GLP-1s ‘modestly lower’ the risk for depression in adults with diabetes
Key takeaways:
- GLP-1s reduced depression risk vs. DPP-4 inhibitors but not SGLT2 inhibitors.
- However, both GLP-1s and SGLT2 inhibitors may offer similar antidepressant benefits, researchers noted.
The use of GLP-1 receptor agonists corresponded with a lower risk for depression among older adults with type 2 diabetes compared with dipeptidyl peptidase 4 inhibitors, results of a target trial emulation study suggested.
GLP-1s did not reduce the risk for depression compared with sodium-glucose cotransporter 2 (SGLT2) inhibitors, another frequently prescribed diabetes treatment, according to study investigators.
The findings are consistent with those of a previous study suggesting that GLP-1s, particularly tirzepatide (Zepbound, Eli Lilly), lower the risk for anxiety and depression.
However, conflicting results and several limitations of past analyses examining the antidepressant effects of diabetes medications “underscore the need for further investigation, particularly in high-risk populations, such as older adults with type 2 diabetes,” Huilin Tang, PhD, a postdoctoral researcher at the University of Pennsylvania Perelman School of Medicine, and colleagues wrote in the Annals of Internal Medicine.
Tang and colleagues used U.S. national Medicare claims data from 2014 to 2020 to emulate a target trial evaluating depression risk in adults aged 66 years or older with type 2 diabetes initiating treatment with SGLT2 inhibitors, dipeptidyl peptidase 4 (DPP-4) inhibitors or GLP-1s.
The researchers matched participants given GLP-1s in a 1:1 ratio with those assigned to one of the other treatments, while they followed all those included in the study cohort until either death, the onset of depression, loss to follow-up, up to 2 years of follow-up or to the end of the study.
The analysis included 14,665 pairs in the GLP-1s vs. SGLT2 inhibitors group and 13,711 pairs in the GLP-1s vs. DPP-4 inhibitors group.
The researchers reported a rate difference of depression between GLP-1 and SGLT2 inhibitor users of 3.48 (95% CI, –0.81 to 7.78) per 1,000 person-years, with no difference in risk reduction between the two medications.
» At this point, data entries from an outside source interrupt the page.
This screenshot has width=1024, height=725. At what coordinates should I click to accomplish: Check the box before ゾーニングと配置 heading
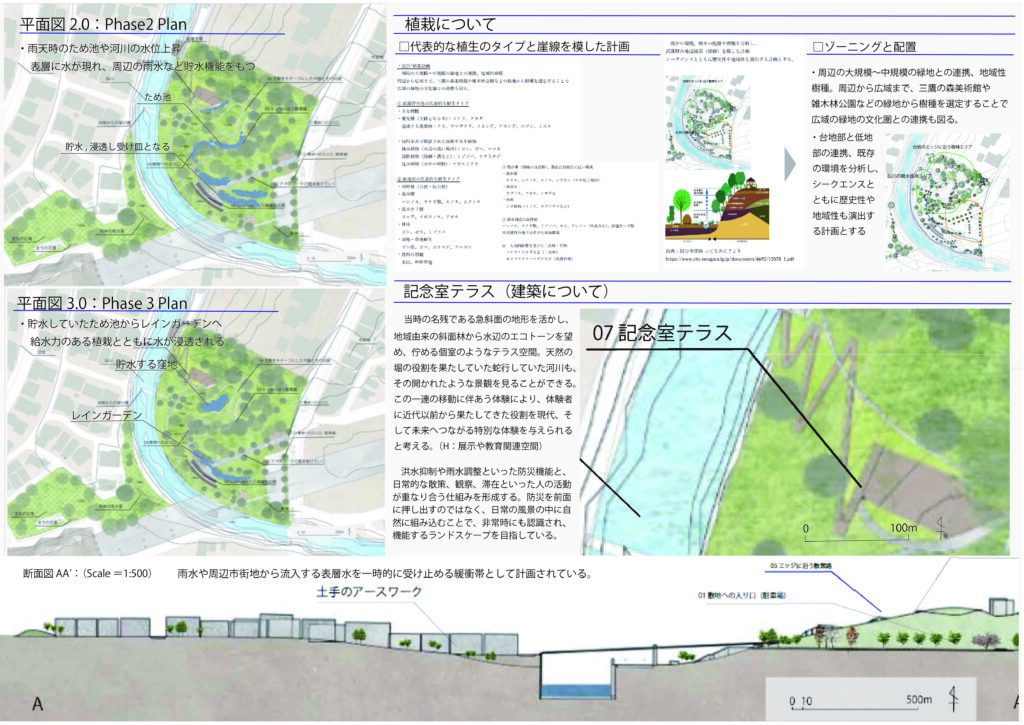pyautogui.click(x=818, y=47)
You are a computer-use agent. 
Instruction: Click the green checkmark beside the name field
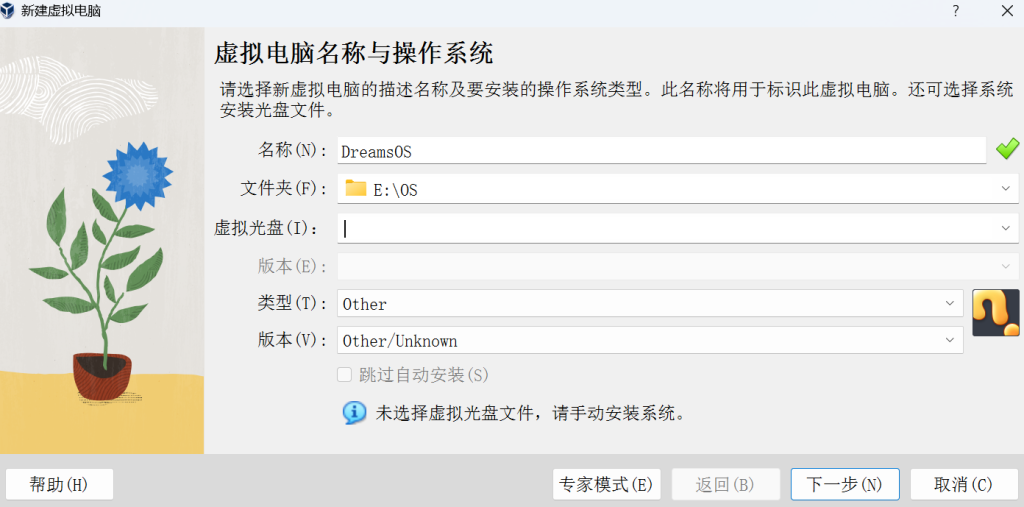1007,150
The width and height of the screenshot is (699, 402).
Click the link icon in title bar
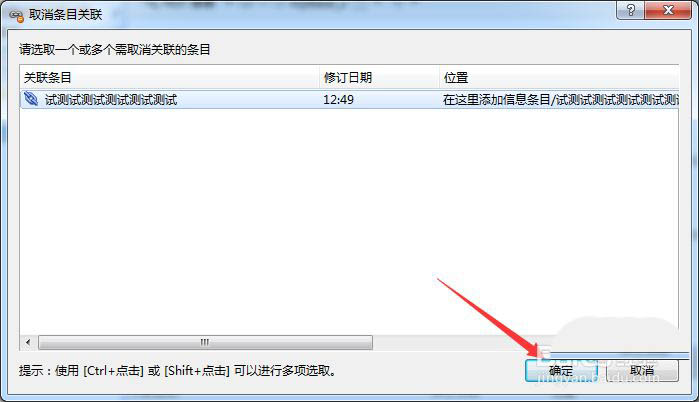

In contrast, GLP-1s lowered the risk for depression vs. DPP-4 inhibitors (HR = 0.9; 95% CI, 0.82-0.98), with a rate difference of depression between the treatments of –5.78 (95% CI, –10.49 to –1.07) per 1,000 person-years.
In subgroup and sensitivity analyses, Tang and colleagues found an inverse association between GLP-1 treatment duration and incident depression compared with SGLT2 (P = .005) and DPP-4 (P = .001) inhibitors.
They observed that this result could be explained by findings from prior research, which showed that short-term stimulation from GLP-1s led to increased anxiety-like behavior while long-term stimulation reduced depression-like behavior.
“Our study found that GLP-1RAs are associated with a modestly decreased risk for depression in older adults with type 2 diabetes when compared with DPP4is, but no difference between GLP-1RAs and SGLT2is, suggesting that GLP-1RA use may offer antidepressant effects,” the researchers wrote.
Although the researchers observed no difference in risk between GLP-1s and SGLT2 inhibitors, “this does not negate the possibility that the two drugs offer similar benefits for depression risk reduction,” Tang and colleagues added. “Both GLP-1[s] and SGLT2 [inhibitors] offer improved glycemic control, weight reduction and cardiorenal benefits, which could contribute to improved overall well-being and reduced depressive symptoms.”
The researchers identified some study limitations, such as unmeasured confounders like diabetes severity, HbA1c, BMI and socioeconomic status.
Tang and colleagues added that the study’s older population may limit the findings’ general applicability to younger adults.
More studies, particularly randomized controlled trials with longer follow-up periods, are needed “to confirm our findings and explore their effects in younger populations or those without type 2 diabetes,” according to researchers.